Rows =>
—————

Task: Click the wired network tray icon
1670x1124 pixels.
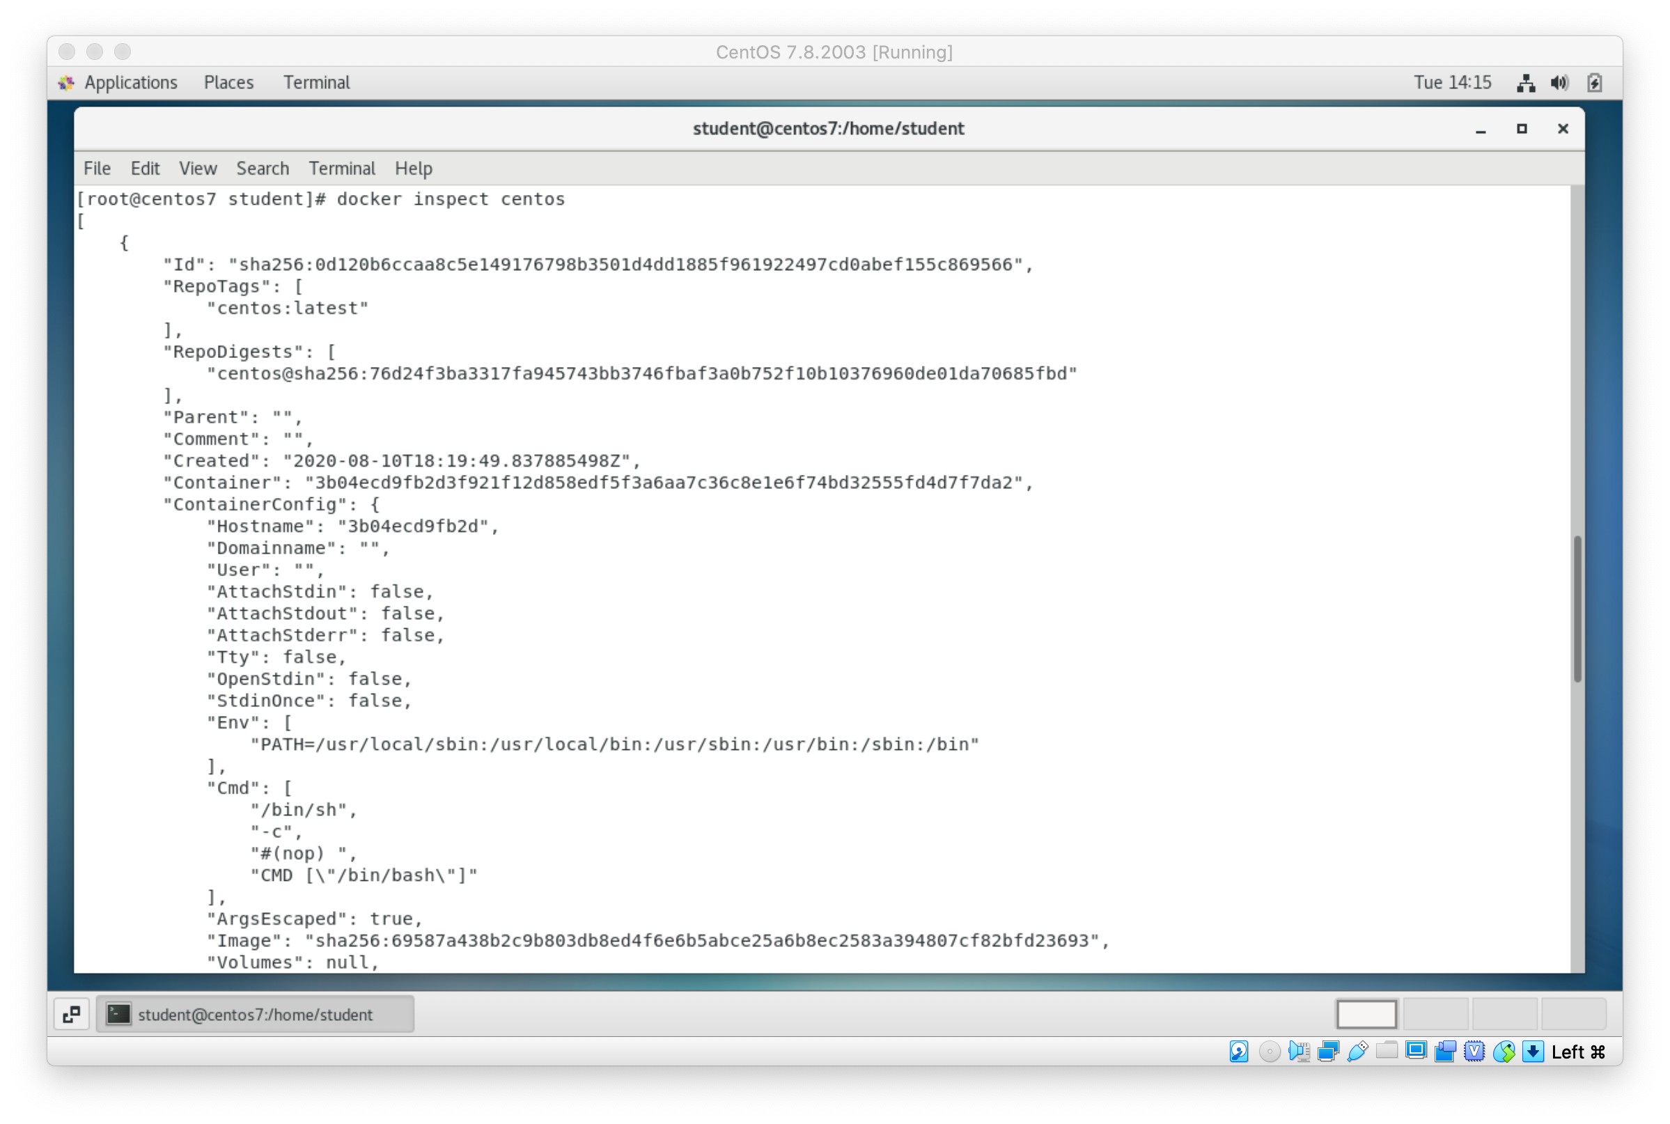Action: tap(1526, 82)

—————

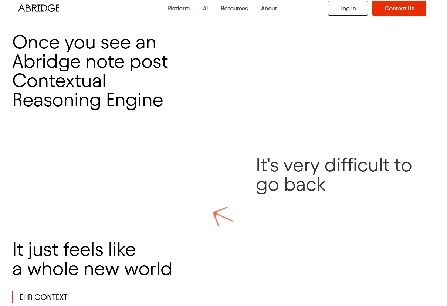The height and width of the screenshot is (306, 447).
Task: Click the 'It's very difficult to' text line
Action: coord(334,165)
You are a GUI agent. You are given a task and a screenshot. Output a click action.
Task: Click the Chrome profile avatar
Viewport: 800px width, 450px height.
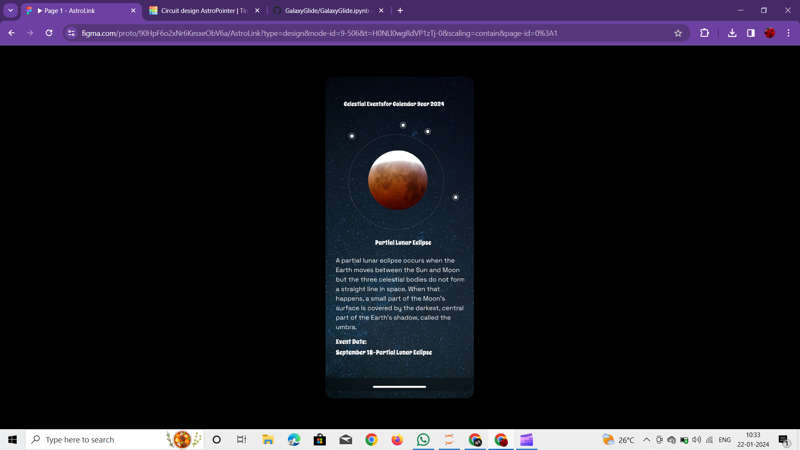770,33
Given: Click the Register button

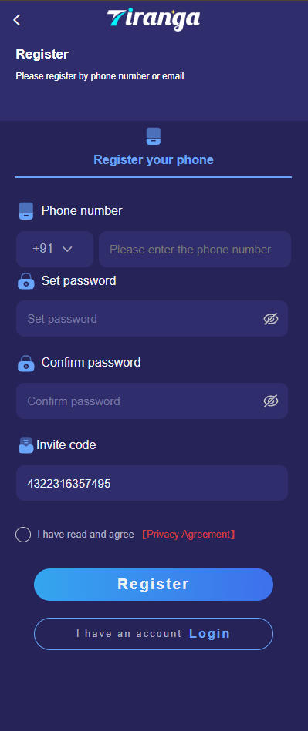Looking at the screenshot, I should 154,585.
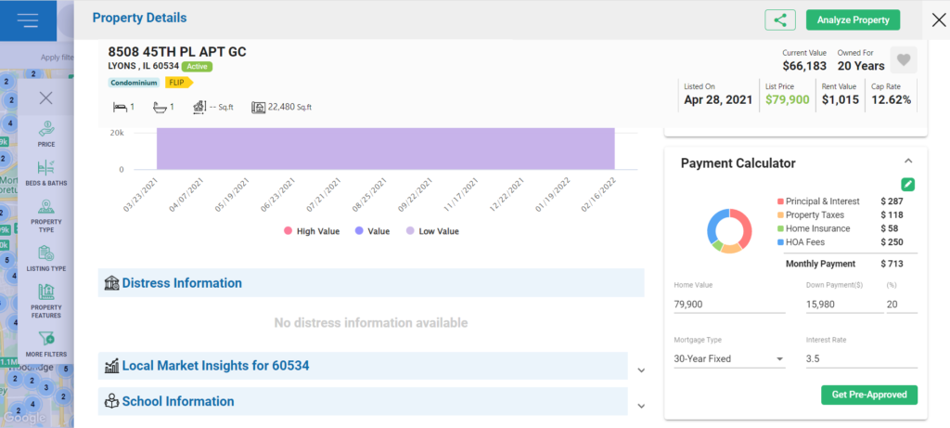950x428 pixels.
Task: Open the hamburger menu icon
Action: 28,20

—————

Starting with the line that contains "You are a GUI" and going on through the line that contains "Action: 28,20", write those lines out again with "Register button" swapped for "Sign Up button" and nothing else altered. Omit the pictures.

You are a GUI agent. You are given a task and a screenshot. Output a click action.
Task: Click the Chrome profile avatar
Viewport: 800px width, 450px height.
770,33
Given: Click the Sign Up button

Looking at the screenshot, I should 154,585.
950x428 pixels.
Task: Open the hamburger menu icon
Action: 28,20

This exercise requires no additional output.